SSMED -- Service Science, Management, Engineering and Design -- emerged circa 2005. The original vision was not only to develop a new science of service systems, but to also enable an interdisciplinary appreciation across service management, service engineering and service design. Systems thinking and the systems sciences provide strong theoretical foundations for transdisciplinary interaction. Complementary methods and practices specific to the domain of service systems are still nascent.

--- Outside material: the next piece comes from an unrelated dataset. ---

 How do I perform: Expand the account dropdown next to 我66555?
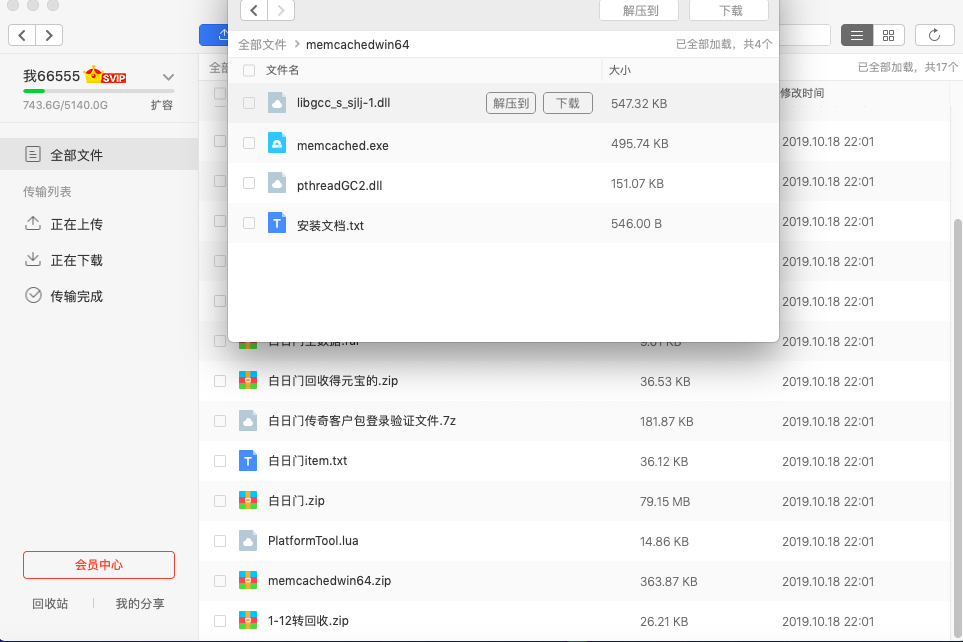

The label of Service Systems Thinking is proposed as an approach that aims to transcend these boundaries. Twenty years ago, the pattern language framework was cross-appropriated from the construction of buildings and towns to the design of information systems and computer technology. A deeper reading of the Christopher Alexander's works -- from the 1964 Notes on the Synthesis of Form through to the 2012 Battle for Life and Beauty of the Earth -- resurfaces a program for generativity towards which service systems can similarly aspire. Furthermore, just as the original C2 wiki was invented by Ward Cunningham to support collaborating on a pattern language, the new federated wiki technology can serve as the next-generation platform for service systems thinking. Perspectives on service based on systems thinking, e.g. interactive value by Richard Normann and Rafael Ramirez, may be revisited in the light of current services research.
Service systems thinking has received preliminary endorsement across a variety of communities: service engineering (INCOSE), service science (ISSIP and HSSE), systems science (ISSS), pattern languages (Hillside Group and PLoP) and design (SDRN and RSD). Development of a new generative pattern language for service systems next calls for establishing a network of authors and reviewers who can collaborate in open source.
David Ing, "An Invitation to Service Systems Thinking: Collaborating on a New Generative Pattern Language", Relating Systems Thinking and Design 3, AHO (The Oslo School of Architecture and Design), October 2014.